- **Zadanie do wykonania**
Wyjaśnij na podstawie wpisu o snach, dlaczego w pierwszym śnie „nie mielismy gdzie uciekac”.

- **Fragment dokumentu**
-=-=-
Skocz do zawartości


Zdjęcie

moich snow kilka...


  • Zaloguj się, aby dodać odpowiedź
18 odpowiedzi w tym temacie

#1

asdqwe.
  • Postów: 77
  • Tematów: 7
  • Płeć:Mężczyzna
Reputacja neutralna
Reputacja

Napisano

no wiec... jeszcze z przed kilku tygodni...:

1.
stoimy wszyscy przed moim domem (cala rodzina), dom jest w jakims kiepskim stanie,
wszyscy wiemy ze za jakies 60sek wybuchna bomby porozkladane na calym swiecie
w tym samym momencie... wiec nie mielismy gdzie uciekac...
wszyscy oprocz mnie stoja zaplakani, nie chca umierac...
dla mnie to nie mialo znaczenia... stalem spokojnie posrodku ogrodu i czekalem...
w koncu jakies 5 sek przed wybuchnieciem bomby uslyszalem szalony pisk...
a nastepnie wielkie 'BUM'... ku mojemu zdziwieniu, nie obudzilem sie
jak to czesto bywa... widzialem tylko siebie w bialej 'przestrzeni' ktora nie miala konca...
obudzilem sie spokojnie, poprzez sama 'chec'

2.
w calej Polsce mowi sie o meteorytach ktore lada moment maja spasc na ziemie...
wiec wychodzimy przed dom, do sasiadow i znowu czekamy... wiedzac ze jestesmy bezradni...
nagle widzimy jak jeden meteoryt spadl obok domu sasiada... zadnych szkod, jedynie mala dziura w ziemi...
w koncu widze kolejne... w tym jeden spadajacy w strone naszego domu...
rowniez skonczylo sie na jednym kraterze... potem jeden meteoryt zabil kogos z moich bliskich...
juz sam nie pamietam kto to byl...
na zakonczenie pokazal sie taki roj tych 'glazow' ze sie obodzilem...

3.
teraz o ufo :P

na poczatku widze swoja szkole... jednak otoczenie jest jakies inne...
panuje mrok... a raczej panuje 'fiolet' :P
dookola jest straszny chaos... gwar, krzyki. wszyscy mowia o przybyciu ufo...
a ja jak zwykle stoje w srodku tej calej 'zawieruchy' i mam mieszane uczucia...
widze jak UFO laduje za szkola... jak zwykle glupia ciekawosc kazala mi tam isc...
byly tam bardzo mile stworzenia z wygladu... podchodze do nich,
wyciagam reke(!) i wysysaja cala moja 'energie'... w koncu umieram
a na 'pozegnanie' slysze glos "ONI lubia jak wibruja ciala ludzi..."
-=-=-
- **Dane wejściowe**
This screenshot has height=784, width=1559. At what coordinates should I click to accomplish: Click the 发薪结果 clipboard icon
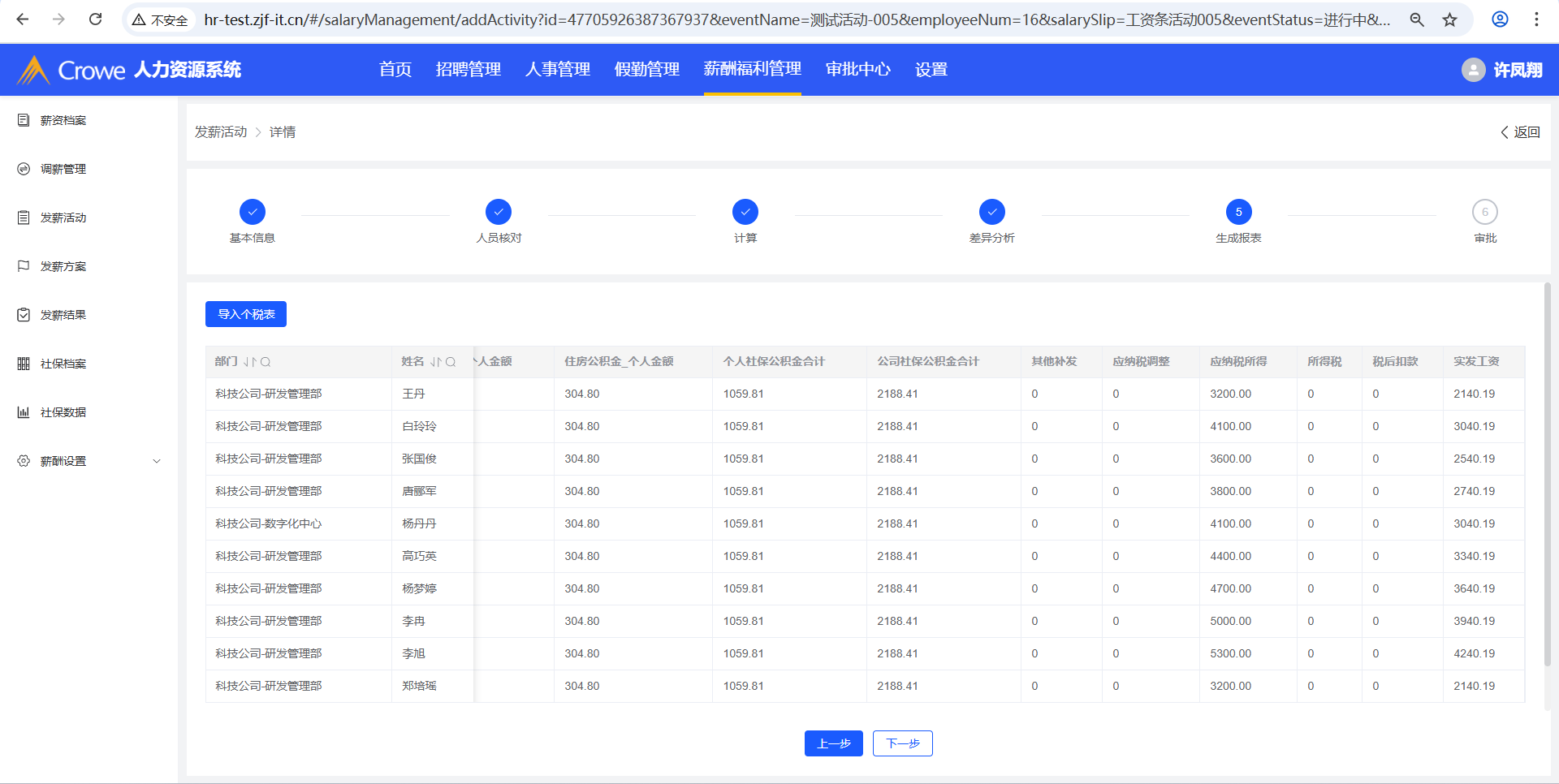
-=-=-
- **Wynik zadania**
Wszyscy wiedzieli, że za około 60 sekund wybuchną bomby rozłożone na całym świecie, i to w tym samym momencie. Ponieważ zagrożenie obejmowało naraz cały świat, nie było dokąd uciec.